> Your goal: Please copy out every line in the entries that includes the word "computer".

> Stored records:
——

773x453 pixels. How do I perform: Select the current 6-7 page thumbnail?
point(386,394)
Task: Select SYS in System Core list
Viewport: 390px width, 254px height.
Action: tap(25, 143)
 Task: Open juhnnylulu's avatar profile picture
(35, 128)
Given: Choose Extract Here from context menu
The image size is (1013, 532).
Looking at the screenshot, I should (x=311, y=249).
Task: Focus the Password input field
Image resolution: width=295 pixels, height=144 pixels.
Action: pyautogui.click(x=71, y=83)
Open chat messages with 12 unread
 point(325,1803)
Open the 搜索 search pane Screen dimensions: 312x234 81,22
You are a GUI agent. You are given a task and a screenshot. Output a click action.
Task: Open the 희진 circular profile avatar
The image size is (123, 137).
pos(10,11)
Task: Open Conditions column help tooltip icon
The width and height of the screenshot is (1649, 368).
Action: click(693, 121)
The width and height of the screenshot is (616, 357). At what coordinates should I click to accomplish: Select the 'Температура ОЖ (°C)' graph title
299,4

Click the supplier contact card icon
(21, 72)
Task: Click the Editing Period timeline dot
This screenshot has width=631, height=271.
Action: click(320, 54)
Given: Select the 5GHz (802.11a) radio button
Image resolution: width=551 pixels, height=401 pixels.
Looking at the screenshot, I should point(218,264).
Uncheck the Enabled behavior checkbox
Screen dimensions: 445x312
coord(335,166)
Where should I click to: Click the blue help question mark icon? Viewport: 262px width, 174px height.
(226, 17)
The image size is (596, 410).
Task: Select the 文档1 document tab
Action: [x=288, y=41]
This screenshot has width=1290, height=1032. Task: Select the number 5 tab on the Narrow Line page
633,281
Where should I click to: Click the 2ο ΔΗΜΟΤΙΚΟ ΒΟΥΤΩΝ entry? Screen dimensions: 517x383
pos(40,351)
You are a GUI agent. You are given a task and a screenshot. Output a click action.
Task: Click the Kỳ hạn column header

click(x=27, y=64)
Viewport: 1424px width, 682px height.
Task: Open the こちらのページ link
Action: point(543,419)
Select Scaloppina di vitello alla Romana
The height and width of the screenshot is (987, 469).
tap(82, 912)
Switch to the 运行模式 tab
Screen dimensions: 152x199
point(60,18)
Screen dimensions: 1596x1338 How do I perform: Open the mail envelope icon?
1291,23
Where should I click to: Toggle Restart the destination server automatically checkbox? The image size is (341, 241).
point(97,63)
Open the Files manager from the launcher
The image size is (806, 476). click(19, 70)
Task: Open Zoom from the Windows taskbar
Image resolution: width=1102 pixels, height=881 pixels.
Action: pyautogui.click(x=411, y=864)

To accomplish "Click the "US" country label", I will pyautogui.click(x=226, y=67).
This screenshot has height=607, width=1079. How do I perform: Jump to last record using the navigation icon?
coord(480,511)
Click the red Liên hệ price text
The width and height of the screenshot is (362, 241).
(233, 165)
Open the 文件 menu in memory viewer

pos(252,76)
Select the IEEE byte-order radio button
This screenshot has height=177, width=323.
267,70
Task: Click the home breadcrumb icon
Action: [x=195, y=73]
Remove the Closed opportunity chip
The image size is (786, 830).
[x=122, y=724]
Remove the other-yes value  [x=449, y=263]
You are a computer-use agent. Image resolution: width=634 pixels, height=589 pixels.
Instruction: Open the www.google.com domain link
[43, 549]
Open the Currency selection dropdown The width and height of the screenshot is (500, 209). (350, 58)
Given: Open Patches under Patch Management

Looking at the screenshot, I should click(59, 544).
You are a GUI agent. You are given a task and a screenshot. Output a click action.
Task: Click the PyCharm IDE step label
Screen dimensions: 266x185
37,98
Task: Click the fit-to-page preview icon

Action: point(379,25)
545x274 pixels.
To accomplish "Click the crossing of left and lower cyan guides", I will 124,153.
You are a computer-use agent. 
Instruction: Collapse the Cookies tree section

——

> Written reply:
You are a computer-use agent. Image resolution: width=634 pixels, height=589 pixels.
You are a computer-use agent. 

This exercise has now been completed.